▶ [Exercise brief]: Reproduce all of the data, making sure that no line differs from the original.

▶ [Dataset records]:
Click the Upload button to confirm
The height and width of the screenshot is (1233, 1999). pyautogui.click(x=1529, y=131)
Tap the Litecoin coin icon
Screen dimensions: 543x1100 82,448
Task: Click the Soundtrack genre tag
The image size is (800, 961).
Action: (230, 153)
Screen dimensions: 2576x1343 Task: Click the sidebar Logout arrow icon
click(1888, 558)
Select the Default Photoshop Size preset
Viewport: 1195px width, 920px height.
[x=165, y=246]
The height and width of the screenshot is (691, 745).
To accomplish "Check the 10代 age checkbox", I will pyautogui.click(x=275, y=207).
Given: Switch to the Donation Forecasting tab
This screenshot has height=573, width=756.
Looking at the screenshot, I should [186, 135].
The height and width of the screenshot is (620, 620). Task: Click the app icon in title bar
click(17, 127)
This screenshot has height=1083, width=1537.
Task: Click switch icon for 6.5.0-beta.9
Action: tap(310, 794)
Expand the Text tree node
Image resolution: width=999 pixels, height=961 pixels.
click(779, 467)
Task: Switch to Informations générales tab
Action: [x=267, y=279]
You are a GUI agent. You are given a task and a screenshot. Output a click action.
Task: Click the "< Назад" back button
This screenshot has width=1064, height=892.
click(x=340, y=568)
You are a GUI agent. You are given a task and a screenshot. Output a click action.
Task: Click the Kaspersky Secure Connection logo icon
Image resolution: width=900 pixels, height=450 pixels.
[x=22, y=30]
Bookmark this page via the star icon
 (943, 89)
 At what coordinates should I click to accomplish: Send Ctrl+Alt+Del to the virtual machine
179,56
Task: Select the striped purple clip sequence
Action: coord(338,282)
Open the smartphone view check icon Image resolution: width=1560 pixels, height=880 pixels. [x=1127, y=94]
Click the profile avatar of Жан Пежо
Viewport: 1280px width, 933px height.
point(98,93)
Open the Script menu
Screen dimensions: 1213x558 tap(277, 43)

▶ [Exercise solution]:
Click the Upload button to confirm
The height and width of the screenshot is (1233, 1999). pyautogui.click(x=1529, y=131)
Tap the Litecoin coin icon
Screen dimensions: 543x1100 82,448
Task: Click the Soundtrack genre tag
The image size is (800, 961).
Action: (230, 153)
Screen dimensions: 2576x1343 Task: Click the sidebar Logout arrow icon
click(1888, 558)
Select the Default Photoshop Size preset
Viewport: 1195px width, 920px height.
[x=165, y=246]
The height and width of the screenshot is (691, 745).
To accomplish "Check the 10代 age checkbox", I will pyautogui.click(x=275, y=207).
Given: Switch to the Donation Forecasting tab
This screenshot has height=573, width=756.
Looking at the screenshot, I should [186, 135].
The height and width of the screenshot is (620, 620). Task: Click the app icon in title bar
click(17, 127)
This screenshot has height=1083, width=1537.
Task: Click switch icon for 6.5.0-beta.9
Action: tap(310, 794)
Expand the Text tree node
Image resolution: width=999 pixels, height=961 pixels.
click(779, 467)
Task: Switch to Informations générales tab
Action: [x=267, y=279]
You are a GUI agent. You are given a task and a screenshot. Output a click action.
Task: Click the "< Назад" back button
This screenshot has width=1064, height=892.
click(x=340, y=568)
You are a GUI agent. You are given a task and a screenshot. Output a click action.
Task: Click the Kaspersky Secure Connection logo icon
Image resolution: width=900 pixels, height=450 pixels.
[x=22, y=30]
Bookmark this page via the star icon
 (943, 89)
 At what coordinates should I click to accomplish: Send Ctrl+Alt+Del to the virtual machine
179,56
Task: Select the striped purple clip sequence
Action: coord(338,282)
Open the smartphone view check icon Image resolution: width=1560 pixels, height=880 pixels. [x=1127, y=94]
Click the profile avatar of Жан Пежо
Viewport: 1280px width, 933px height.
point(98,93)
Open the Script menu
Screen dimensions: 1213x558 tap(277, 43)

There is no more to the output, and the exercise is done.